1945 - 1948

L'après-guerre : la violence des couleurs 

L'après-guerre

La guerre et ses conséquences expliquent peut-être le radical changement de style de l'après-guerre. A partir de 1945, Roger Toulouse adopte de nouveaux moyens d'expression picturale. Les natures mortes tourmentées de cette époque se caractérisent par des couleurs violentes, juxtaposées, vigoureusement traitées, et par la représentation d'objets hétéroclites, parfois imaginaires ou difficilement identifiables. Dans "La table de repasseuse" (1947), un couteau, une chemise sur une "jeannette", un fer à repasser et son support, une boîte à couture d'où jaillit une paire de ciseaux, sont placés sur une table aux formes anguleuses, irrégulières et fantastiques. Ces objets quotidiens, et par essence inanimés, semblent tordus dans des mouvements convulsifs par une puissante et irrépressible force vitale, ce qui crée un sentiment de malaise et d'angoisse chez le spectateur. Cette peinture originale et novatrice est remarquée par Gaston Diehl qui propose au peintre de participer au premier Salon de Mai à Paris en 1945.
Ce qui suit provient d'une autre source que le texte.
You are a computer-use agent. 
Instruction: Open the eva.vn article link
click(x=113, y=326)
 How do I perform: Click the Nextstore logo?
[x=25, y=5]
1947-50 - Table de repasseuse.jpg
1946-47 - Le jeune Homme à la Médaille (i).jpg

La collaboration avec René Guy Cadou

Un peu plus tard, il peint quatre portraits importants qui susciteront quatre poèmes de son ami René Guy Cadou. Ces poèmes déclencheront à leur tour la création de quatre dessins : étonnante osmose de pensée entre deux artistes. L'un des portraits, "Le jeune homme à la médaille", (1947, musée d'Agen), est soigneusement traité dans une pâte épaisse très colorée. Le visage, lui-même divisé en plans colorés, se détache sur un fond délimité en quatre zones unies. A l'arrière-plan, une "potence", leitmotiv inquiétant dans les œuvres de cette époque. Le regard du personnage scrute le spectateur.